Reproduce the records verbatim from their first line through the line containing "pyautogui.click(x=431, y=987)", including both ends.

RAW DATA:
══════════════════════════════
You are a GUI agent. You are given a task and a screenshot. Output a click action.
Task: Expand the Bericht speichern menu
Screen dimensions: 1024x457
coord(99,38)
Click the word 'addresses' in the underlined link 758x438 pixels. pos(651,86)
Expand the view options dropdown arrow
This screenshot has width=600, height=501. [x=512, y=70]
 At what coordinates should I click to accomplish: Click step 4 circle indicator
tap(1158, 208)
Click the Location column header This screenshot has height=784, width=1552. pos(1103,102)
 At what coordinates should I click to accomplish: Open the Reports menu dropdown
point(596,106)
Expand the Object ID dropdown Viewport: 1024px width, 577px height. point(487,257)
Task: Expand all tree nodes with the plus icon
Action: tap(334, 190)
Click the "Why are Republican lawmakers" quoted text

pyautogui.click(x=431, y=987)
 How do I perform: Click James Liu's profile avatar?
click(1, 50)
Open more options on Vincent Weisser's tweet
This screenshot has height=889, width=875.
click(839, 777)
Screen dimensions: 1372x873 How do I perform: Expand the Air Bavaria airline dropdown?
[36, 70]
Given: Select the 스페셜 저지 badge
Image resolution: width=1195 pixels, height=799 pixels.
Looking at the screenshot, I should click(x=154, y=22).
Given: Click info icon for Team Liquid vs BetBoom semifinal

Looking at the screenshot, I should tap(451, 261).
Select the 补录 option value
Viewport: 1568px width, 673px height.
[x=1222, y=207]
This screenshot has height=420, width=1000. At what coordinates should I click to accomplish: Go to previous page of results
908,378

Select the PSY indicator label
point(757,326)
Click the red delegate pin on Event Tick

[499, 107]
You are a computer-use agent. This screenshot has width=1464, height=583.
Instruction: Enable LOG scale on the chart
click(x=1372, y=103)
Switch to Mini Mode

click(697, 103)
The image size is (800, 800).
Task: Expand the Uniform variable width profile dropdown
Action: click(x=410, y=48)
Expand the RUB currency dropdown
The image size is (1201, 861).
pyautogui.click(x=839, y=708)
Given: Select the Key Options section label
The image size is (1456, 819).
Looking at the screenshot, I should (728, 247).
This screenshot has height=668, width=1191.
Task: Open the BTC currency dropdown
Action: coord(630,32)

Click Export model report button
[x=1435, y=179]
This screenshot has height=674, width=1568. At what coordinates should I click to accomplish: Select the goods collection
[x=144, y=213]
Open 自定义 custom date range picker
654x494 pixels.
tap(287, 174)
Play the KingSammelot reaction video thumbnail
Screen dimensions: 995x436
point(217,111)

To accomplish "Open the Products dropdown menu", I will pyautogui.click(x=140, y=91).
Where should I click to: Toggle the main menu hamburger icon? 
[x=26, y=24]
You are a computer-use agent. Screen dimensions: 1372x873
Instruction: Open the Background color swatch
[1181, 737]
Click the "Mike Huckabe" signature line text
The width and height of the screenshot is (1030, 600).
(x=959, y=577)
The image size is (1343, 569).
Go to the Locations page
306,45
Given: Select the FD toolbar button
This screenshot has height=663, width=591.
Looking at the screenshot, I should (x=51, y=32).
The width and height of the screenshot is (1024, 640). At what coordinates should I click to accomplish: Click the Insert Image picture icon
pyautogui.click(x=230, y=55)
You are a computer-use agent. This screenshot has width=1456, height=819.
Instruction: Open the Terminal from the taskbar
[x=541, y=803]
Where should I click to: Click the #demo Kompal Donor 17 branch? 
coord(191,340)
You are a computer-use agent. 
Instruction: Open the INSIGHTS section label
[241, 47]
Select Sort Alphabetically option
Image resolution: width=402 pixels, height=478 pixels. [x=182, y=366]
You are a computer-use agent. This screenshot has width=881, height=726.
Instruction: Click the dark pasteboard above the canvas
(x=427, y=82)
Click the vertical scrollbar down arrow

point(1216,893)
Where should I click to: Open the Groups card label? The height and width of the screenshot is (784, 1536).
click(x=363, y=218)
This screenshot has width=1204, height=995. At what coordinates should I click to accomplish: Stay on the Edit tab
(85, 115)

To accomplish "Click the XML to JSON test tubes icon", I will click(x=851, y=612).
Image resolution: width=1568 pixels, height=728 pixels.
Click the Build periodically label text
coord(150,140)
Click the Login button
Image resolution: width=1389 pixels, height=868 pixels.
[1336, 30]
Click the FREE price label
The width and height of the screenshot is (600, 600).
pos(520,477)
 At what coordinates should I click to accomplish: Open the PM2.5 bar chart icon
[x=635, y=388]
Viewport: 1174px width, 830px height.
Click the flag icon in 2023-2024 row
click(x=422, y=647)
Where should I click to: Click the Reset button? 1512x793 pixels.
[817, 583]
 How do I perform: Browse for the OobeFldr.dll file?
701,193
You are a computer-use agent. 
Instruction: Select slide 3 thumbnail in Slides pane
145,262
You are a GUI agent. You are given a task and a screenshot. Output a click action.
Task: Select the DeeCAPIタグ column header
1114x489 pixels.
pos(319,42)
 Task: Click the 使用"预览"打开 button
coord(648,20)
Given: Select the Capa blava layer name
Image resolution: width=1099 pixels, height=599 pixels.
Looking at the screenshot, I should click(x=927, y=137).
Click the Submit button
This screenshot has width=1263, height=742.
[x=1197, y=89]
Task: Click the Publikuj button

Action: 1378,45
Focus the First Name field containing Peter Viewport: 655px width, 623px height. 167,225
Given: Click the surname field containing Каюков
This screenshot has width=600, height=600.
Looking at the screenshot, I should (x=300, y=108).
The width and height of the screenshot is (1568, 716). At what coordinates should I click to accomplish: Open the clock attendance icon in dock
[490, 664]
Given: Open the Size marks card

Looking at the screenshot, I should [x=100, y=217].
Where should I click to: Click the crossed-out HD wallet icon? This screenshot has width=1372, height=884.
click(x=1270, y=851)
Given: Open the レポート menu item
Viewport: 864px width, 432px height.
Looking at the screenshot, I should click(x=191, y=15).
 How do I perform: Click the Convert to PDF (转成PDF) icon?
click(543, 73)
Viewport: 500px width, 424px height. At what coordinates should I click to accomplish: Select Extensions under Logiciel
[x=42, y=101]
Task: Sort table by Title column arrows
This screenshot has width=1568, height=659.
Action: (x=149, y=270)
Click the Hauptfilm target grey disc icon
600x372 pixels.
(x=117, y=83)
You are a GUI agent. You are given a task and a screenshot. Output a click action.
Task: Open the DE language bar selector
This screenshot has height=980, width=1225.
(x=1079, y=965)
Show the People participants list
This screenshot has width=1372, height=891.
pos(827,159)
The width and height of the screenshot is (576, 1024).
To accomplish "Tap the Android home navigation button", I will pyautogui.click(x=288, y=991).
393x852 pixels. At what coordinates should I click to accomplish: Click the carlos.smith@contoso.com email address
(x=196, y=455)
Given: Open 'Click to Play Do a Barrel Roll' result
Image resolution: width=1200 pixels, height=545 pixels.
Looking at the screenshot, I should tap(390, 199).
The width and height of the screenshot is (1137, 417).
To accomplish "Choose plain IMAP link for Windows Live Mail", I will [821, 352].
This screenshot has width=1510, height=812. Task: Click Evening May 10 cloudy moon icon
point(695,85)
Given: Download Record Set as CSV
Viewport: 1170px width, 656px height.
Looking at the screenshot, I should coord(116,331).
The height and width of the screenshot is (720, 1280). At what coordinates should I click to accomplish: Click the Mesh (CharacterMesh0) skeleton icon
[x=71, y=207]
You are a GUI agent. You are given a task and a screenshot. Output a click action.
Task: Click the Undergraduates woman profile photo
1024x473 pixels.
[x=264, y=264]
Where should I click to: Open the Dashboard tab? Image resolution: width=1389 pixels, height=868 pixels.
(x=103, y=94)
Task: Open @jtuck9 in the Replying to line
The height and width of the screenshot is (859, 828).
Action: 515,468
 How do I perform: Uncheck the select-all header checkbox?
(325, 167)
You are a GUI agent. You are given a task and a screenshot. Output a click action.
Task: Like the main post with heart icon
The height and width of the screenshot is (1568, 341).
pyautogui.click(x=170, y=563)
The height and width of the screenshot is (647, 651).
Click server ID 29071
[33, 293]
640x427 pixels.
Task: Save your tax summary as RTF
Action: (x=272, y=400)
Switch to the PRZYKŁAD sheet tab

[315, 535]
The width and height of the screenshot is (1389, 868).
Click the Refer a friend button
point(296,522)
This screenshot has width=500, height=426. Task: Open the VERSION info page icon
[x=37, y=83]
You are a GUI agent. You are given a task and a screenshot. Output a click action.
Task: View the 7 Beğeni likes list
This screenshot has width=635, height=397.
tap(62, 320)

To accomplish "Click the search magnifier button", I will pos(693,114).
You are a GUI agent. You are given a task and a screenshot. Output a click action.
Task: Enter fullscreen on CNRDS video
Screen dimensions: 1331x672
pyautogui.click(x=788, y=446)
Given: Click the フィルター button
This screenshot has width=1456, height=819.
══════════════════════════════
SOLVED EXERCISE:
You are a GUI agent. You are given a task and a screenshot. Output a click action.
Task: Expand the Bericht speichern menu
Screen dimensions: 1024x457
coord(99,38)
Click the word 'addresses' in the underlined link 758x438 pixels. pos(651,86)
Expand the view options dropdown arrow
This screenshot has width=600, height=501. [x=512, y=70]
 At what coordinates should I click to accomplish: Click step 4 circle indicator
tap(1158, 208)
Click the Location column header This screenshot has height=784, width=1552. pos(1103,102)
 At what coordinates should I click to accomplish: Open the Reports menu dropdown
point(596,106)
Expand the Object ID dropdown Viewport: 1024px width, 577px height. point(487,257)
Task: Expand all tree nodes with the plus icon
Action: tap(334, 190)
Click the "Why are Republican lawmakers" quoted text

pyautogui.click(x=431, y=987)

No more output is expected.